Kas asked Jim how the computer thing went.
“While you were in one kind of church, it’s like we were in another,” said Dan jokingly.
Kas gave Dan a strange look, as though he’d spoken in a foreign tongue. “You were in a church? I thought you said something about the ...”
Jim laughed. “No,” he said. “Dan means that we were watching a simulation of the ark, and we talked about it all the way home; the Old Testament and the ark.”
“Oh, I see,” said Kas with an embarrassed grin. “So what happened? Did it work?”
“It did,” said Jim. “It’s just now starting to sink in. I should be jumping up and down.”
“Tell me,” said Kas.
Jim found it difficult to sum up what he’d seen at the university. He fumbled for a while with his layman’s description of the simulation until Dan raised a stalk of celery like a flag. “You’re trying too hard, Jim,” he said. “It worked, Kas. Plain and simple. It worked like we thought it would.”
“What does that mean?” she asked. “This is important, isn’t it?”
“I’m not sure what it means, Kas,” said Jim.
Kas had been preparing turkey gravy for dinner. She stopped stirring the pan and stared at Jim. “Does that mean that it’s going to be built?”
“I’m not sure of that either,” said Jim. “It was one of the most exciting things I’ve ever seen. The ark turned radio waves into pure energy.”
“But radio waves are already pure energy,” Kas said. “I use a microwave oven every day. That’s what you discovered?”
“The ark produced a different type of energy. Light and heat,” said Dan. “I think that the ark could also store up energy. Like a battery.”
“Nobody knows this?” asked Kas, wide-eyed.
“They will soon, I think,” said Jim.
Lou suddenly burst into the kitchen, red-faced and puffing. “Nice dog, Jim,” he said. Then the smell of the turkey hit his nose. “Mmmmmm,” he said, moving menacingly toward the bird steaming in the center of the kitchen table, “I believe I’ll have this portion. What are all the rest of you having?”
Kas slapped Lou’s hand as he reached for the turkey. “Back off, Lou,” she said. “You’re acting like that dog!”

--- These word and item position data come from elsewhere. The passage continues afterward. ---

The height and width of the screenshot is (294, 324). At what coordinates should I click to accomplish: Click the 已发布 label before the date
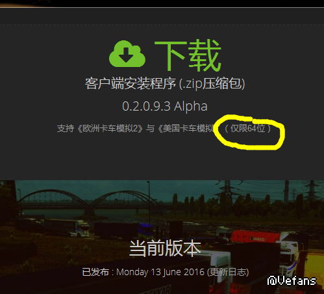tap(95, 272)
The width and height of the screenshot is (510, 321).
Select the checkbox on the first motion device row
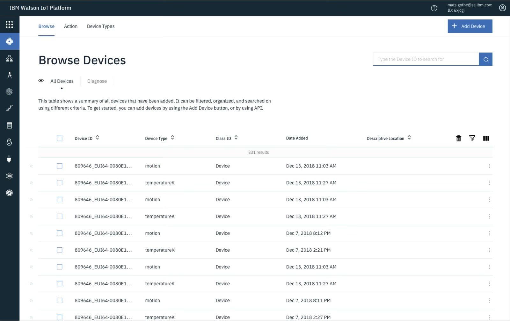[60, 166]
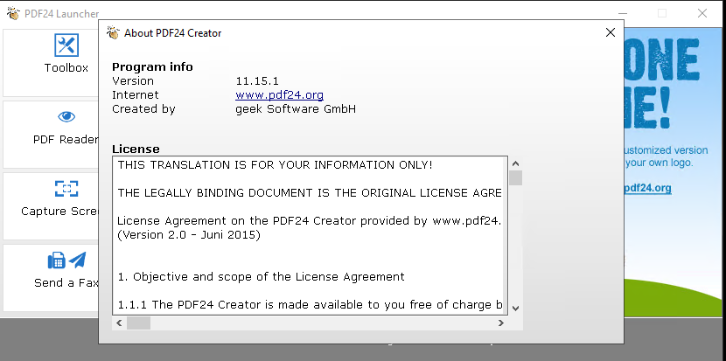Screen dimensions: 726x361
Task: Maximize the PDF24 Launcher window
Action: tap(662, 12)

Lou sulked away from the table. “She hates me, Jim,” he said mournfully.
“She’s got her reasons, I guess,” said Jim, laughing.

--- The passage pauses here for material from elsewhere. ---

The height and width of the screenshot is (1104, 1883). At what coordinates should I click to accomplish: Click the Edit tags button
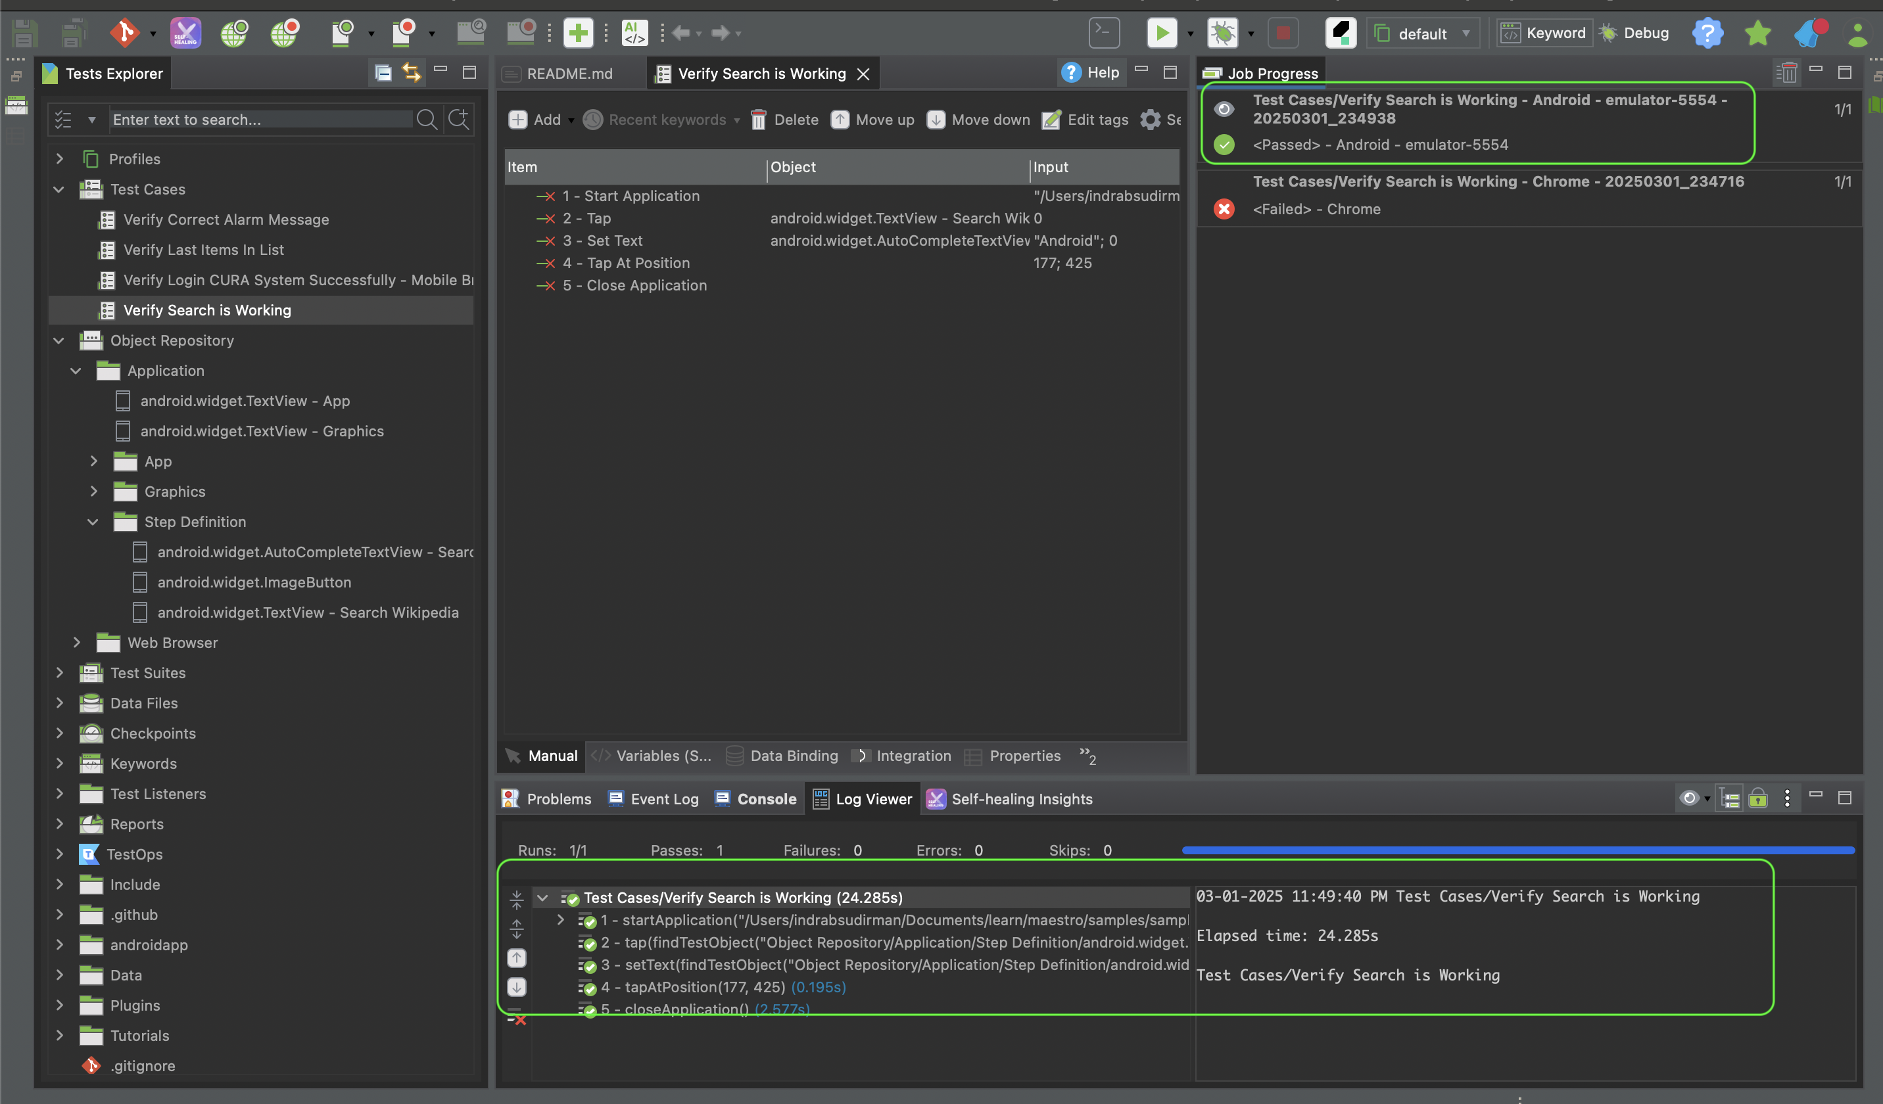tap(1086, 120)
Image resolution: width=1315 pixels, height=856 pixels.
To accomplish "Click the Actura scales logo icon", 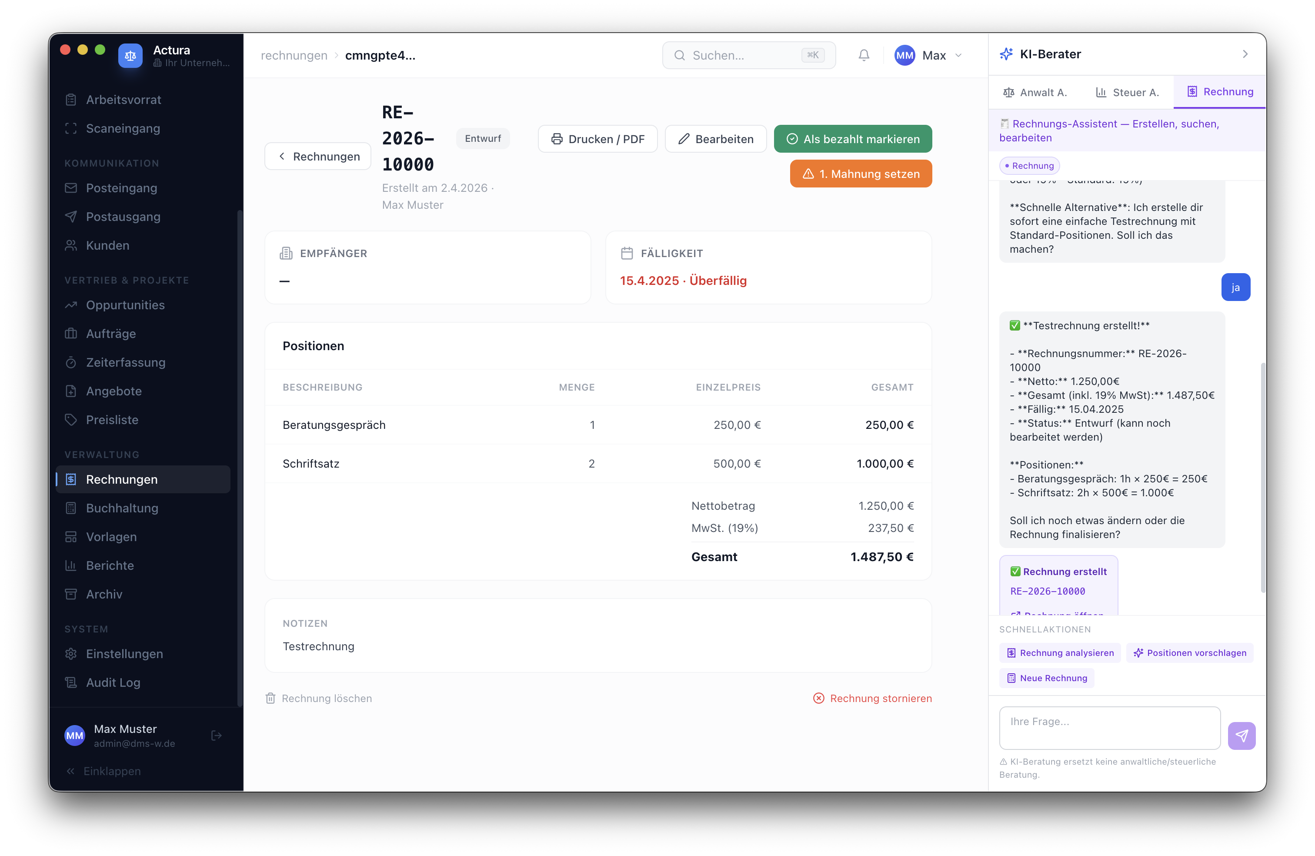I will click(130, 56).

Kas ignored them and went back to stirring the gravy.
Claire had stayed in the backyard smoking a cigarette and watching Stephie play with the dog. Finally they came in, laughing. Spring had finally come to Havertown and everyone felt good. The nagging question of the ark seemed to get blown away on the warm floral breeze that persisted well into the evening.

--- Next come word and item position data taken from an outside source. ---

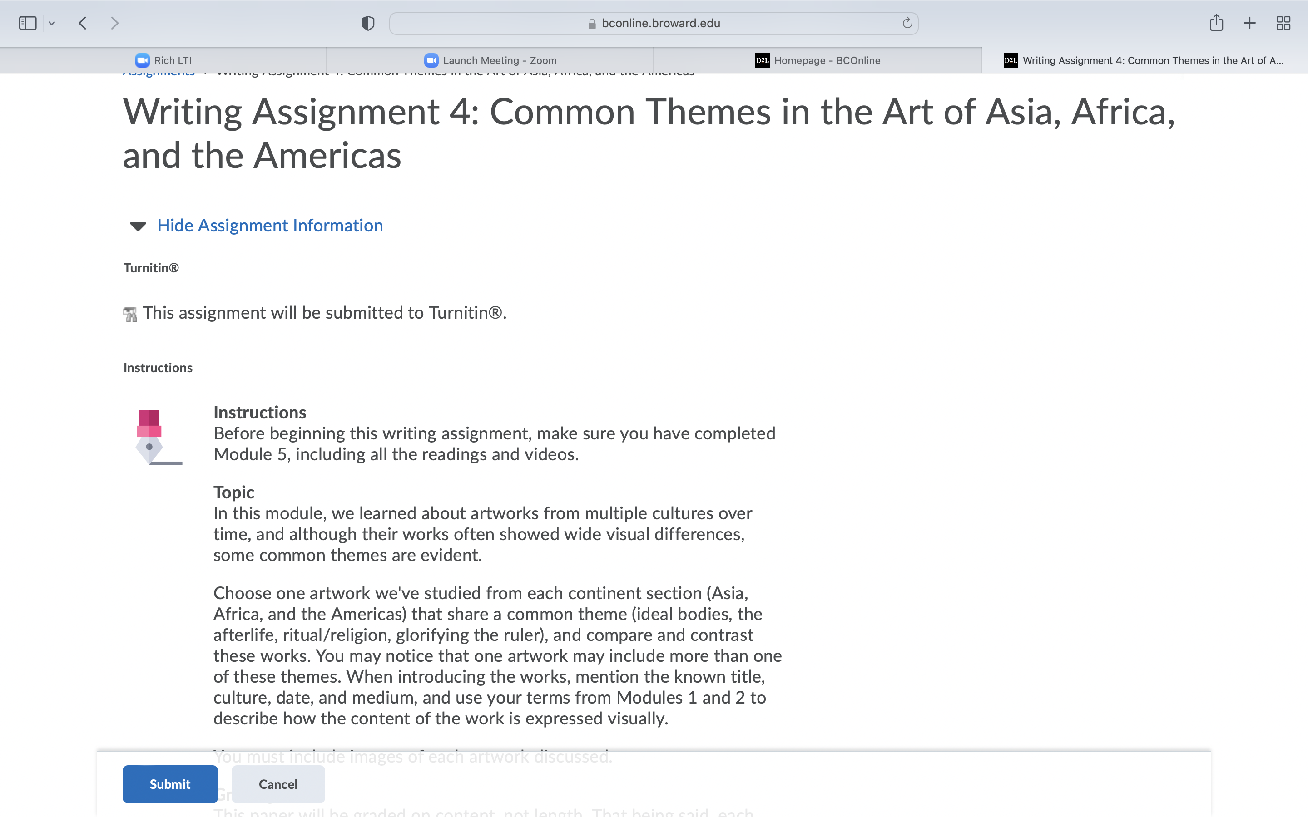1308x817 pixels.
Task: Click the blue Submit button
Action: (x=170, y=784)
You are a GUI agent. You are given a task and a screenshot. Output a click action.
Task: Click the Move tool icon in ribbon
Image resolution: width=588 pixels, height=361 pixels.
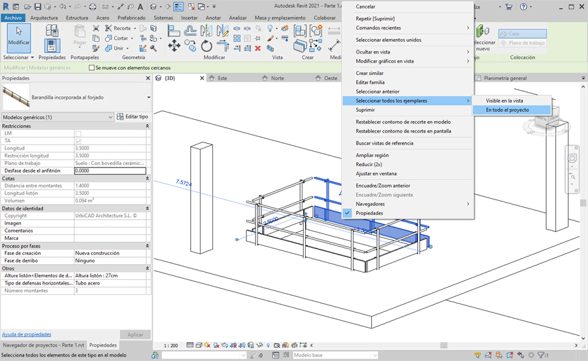point(174,46)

After dinner Jim got the lawn furniture out of the garage and they sat out under the stars. The full moon and the fresh scent of night blooming flowers promised that summer was nearly upon them.
Since Dan had to get up early for his job interview, he went to sleep in the guest room. Gene opted to stay overnight rather than drive back to the city.
Jim never told Lou about the computer simulation, and Lou didn’t ask.
#
It was a different story Monday. Lou arrived at the Raftworks full of questions.